In a manner of speaking, Dr. Murtha has a lifetime of experience in the veterinary profession. He grew up working in his father’s veterinary practice in Lancaster, Massachusetts. Prior to becoming a veterinarian, Dr. Murtha was pursuing a career in research at Harvard Medical School. After graduating from the Cummings School of Veterinary Medicine at Tufts University in 1985, Dr. Murtha realized his passion was in healing his patients and began his career in clinical practice pursuing his interests in surgery.
In addition to his private clinical practices, in 1986 Dr. Murtha became involved in the medical care of racing greyhounds as the result of ethical concerns he had regarding their welfare. For twenty-four years Dr. Murtha was a state-licensed official tasked with the responsibility of overseeing the welfare of hundreds of racing greyhounds as well as their medical and surgical care. This extensive experience afforded Dr. Murtha a wealth of knowledge in canine sports medicine, orthopedics, and surgery that has served him well throughout the years in caring for his patients in his clinical practices.

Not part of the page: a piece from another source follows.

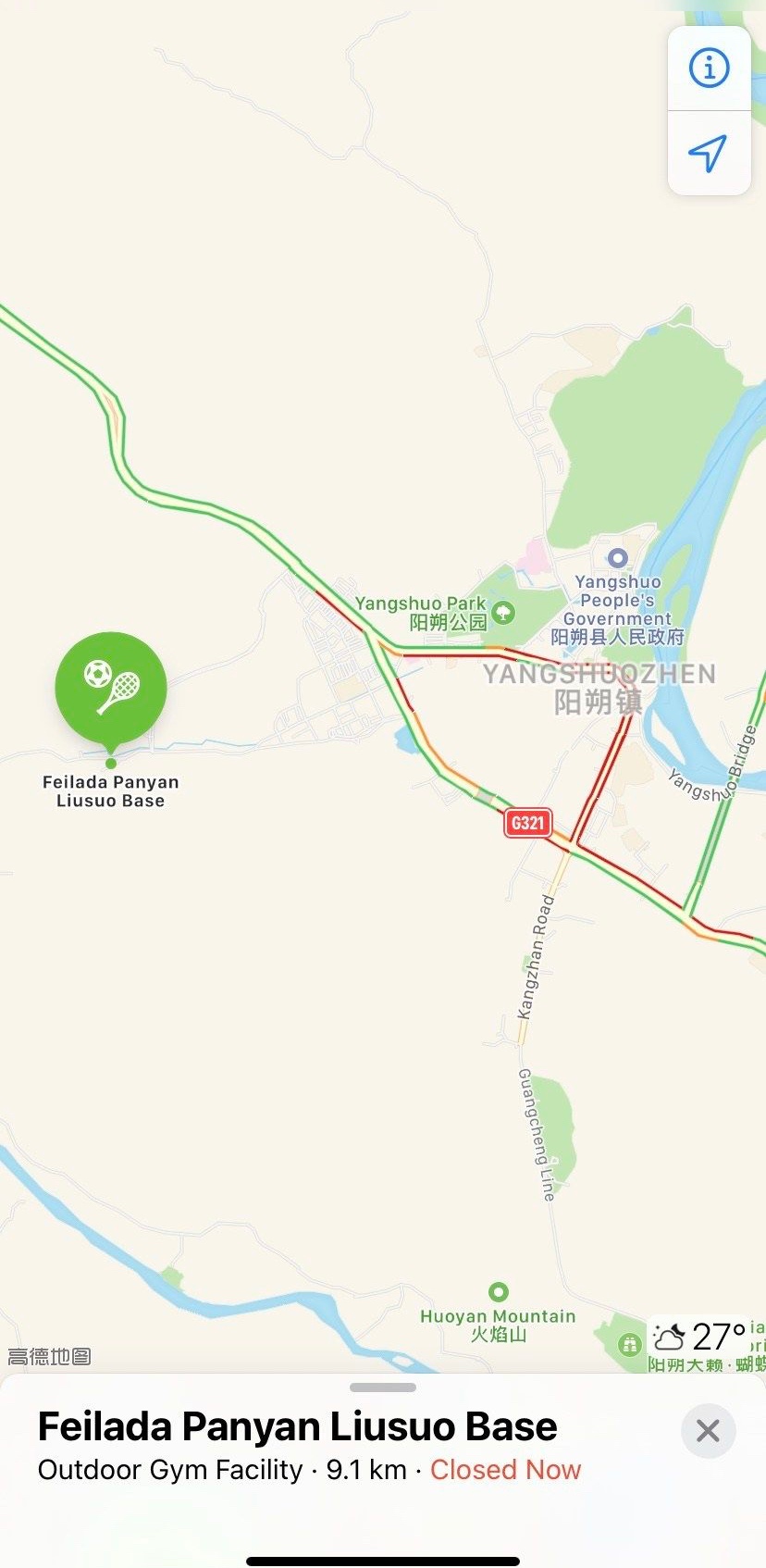Close the place card with X
Image resolution: width=766 pixels, height=1568 pixels.
[708, 1431]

After the racetrack closed in 2009, Dr. Murtha dedicated his time and energy for the last 10+ years to his surgical practice and refining his proprietary QuadriLateral Fabella (“QLF”) surgical procedure, a revolutionary alternative to the commonly used TPLO method. Having now performed thousands of QLF’s with a nearly 100% satisfaction rating, Dr. Murtha feels confident that his QLF procedure has been perfected.

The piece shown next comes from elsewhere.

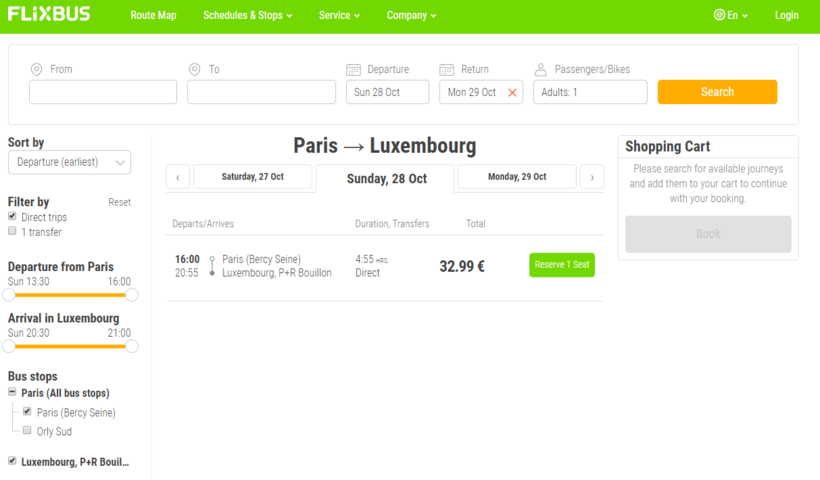This screenshot has width=820, height=480.
Task: Open the Route Map page
Action: click(x=153, y=15)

Dr. Murtha has performed thousands of QLF procedures over the last 35 years. Dr. Murtha started doing post-operative surveys in 2018 to document the success rate and benefits of the QLF procedure. The survey results reflect the most recent 350+ procedures Dr. Murtha has performed. Located in North Andover, Massachusetts, we perform QLF surgery for clients who come from all corners of New England each and every week and we regularly see QLF clients from all over the country and beyond… from as far west as Michigan, Colorado and Nevada to as far south as Alabama, Florida and even St. Johns in the Caribbean (after 2 failed CCL surgeries on the island). We have 5-star ratings anywhere and everywhere one can look (Yelp, Google, etc). No distance is too great to come to us for QLF surgery. And no patient is too big for QLF surgery. We have successfully performed QLF surgery on many giant breed dogs, from Newfoundlands to 200 lb. Mastiffs.
QLF Cost Chart
Our QLF procedure is on par with (and usually a bit less than) the cost of a standard TPLO procedure.
|Weight Group of Pet||Cost Estimate for QLF Surgery|
|0 – 20 lbs||$4,271.39|
|21 – 40 lbs||$4,644.14|
|41 – 60 lbs||$5,022.14|
|61 – 80 lbs||$5,384.39|
|81 – 100 lbs||$5,757.14|
|101 – 120 lbs||$6,570.29|
|121 – 140 lbs||$6,784.79|
|141 – 160 lbs||$7,153.29|
|161 – 180 lbs||$7,527.29|
|181 – 200 lbs||$7,884.79|
Payment Options & Plans
For payment options, our hospital accepts cash, credit card, and certified bank checks (no personal checks). To book the procedure, we require a 10% non-refundable deposit, which will go towards the cost of the surgery. At the time of drop-off, we require an additional 40% of the cost. Upon pickup, the remaining 50% is due.